Available data =
★ ★ ★ ★

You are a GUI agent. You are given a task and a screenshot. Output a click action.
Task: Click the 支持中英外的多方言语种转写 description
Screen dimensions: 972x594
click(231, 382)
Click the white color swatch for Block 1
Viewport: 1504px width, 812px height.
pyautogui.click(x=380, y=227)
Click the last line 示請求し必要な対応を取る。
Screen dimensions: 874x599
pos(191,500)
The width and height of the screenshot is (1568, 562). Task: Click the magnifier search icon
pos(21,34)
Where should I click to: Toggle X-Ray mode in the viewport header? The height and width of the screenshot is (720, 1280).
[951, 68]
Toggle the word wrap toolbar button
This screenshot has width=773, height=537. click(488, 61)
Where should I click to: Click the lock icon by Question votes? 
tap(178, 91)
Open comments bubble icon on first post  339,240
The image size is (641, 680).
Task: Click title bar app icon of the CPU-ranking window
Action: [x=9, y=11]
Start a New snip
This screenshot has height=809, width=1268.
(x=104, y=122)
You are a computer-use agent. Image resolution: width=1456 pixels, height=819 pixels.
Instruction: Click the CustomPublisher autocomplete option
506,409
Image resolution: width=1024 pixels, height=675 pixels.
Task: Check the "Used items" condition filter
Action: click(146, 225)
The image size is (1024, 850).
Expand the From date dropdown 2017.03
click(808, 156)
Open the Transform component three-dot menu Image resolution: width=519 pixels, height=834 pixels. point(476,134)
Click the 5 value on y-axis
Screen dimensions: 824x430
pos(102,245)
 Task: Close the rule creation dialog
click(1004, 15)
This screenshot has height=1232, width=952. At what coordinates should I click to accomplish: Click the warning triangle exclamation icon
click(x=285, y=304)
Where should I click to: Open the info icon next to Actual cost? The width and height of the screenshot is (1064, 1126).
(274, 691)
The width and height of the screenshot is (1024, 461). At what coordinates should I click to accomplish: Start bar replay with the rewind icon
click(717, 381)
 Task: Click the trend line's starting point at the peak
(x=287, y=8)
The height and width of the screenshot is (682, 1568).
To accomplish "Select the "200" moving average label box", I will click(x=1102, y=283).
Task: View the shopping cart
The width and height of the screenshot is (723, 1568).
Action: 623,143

★ ★ ★ ★

Directions =
Write the records out precisely, omitting nothing.

Final answer =
You are a GUI agent. You are given a task and a screenshot. Output a click action.
Task: Click the 支持中英外的多方言语种转写 description
Screen dimensions: 972x594
click(231, 382)
Click the white color swatch for Block 1
Viewport: 1504px width, 812px height.
pyautogui.click(x=380, y=227)
Click the last line 示請求し必要な対応を取る。
Screen dimensions: 874x599
pos(191,500)
The width and height of the screenshot is (1568, 562). Task: Click the magnifier search icon
pos(21,34)
Where should I click to: Toggle X-Ray mode in the viewport header? The height and width of the screenshot is (720, 1280).
[951, 68]
Toggle the word wrap toolbar button
This screenshot has width=773, height=537. click(488, 61)
Where should I click to: Click the lock icon by Question votes? 
tap(178, 91)
Open comments bubble icon on first post  339,240
The image size is (641, 680).
Task: Click title bar app icon of the CPU-ranking window
Action: [x=9, y=11]
Start a New snip
This screenshot has height=809, width=1268.
(x=104, y=122)
You are a computer-use agent. Image resolution: width=1456 pixels, height=819 pixels.
Instruction: Click the CustomPublisher autocomplete option
506,409
Image resolution: width=1024 pixels, height=675 pixels.
Task: Check the "Used items" condition filter
Action: click(146, 225)
The image size is (1024, 850).
Expand the From date dropdown 2017.03
click(808, 156)
Open the Transform component three-dot menu Image resolution: width=519 pixels, height=834 pixels. point(476,134)
Click the 5 value on y-axis
Screen dimensions: 824x430
pos(102,245)
 Task: Close the rule creation dialog
click(1004, 15)
This screenshot has height=1232, width=952. At what coordinates should I click to accomplish: Click the warning triangle exclamation icon
click(x=285, y=304)
Where should I click to: Open the info icon next to Actual cost? The width and height of the screenshot is (1064, 1126).
(274, 691)
The width and height of the screenshot is (1024, 461). At what coordinates should I click to accomplish: Start bar replay with the rewind icon
click(717, 381)
 Task: Click the trend line's starting point at the peak
(x=287, y=8)
The height and width of the screenshot is (682, 1568).
To accomplish "Select the "200" moving average label box", I will click(x=1102, y=283).
Task: View the shopping cart
The width and height of the screenshot is (723, 1568).
Action: 623,143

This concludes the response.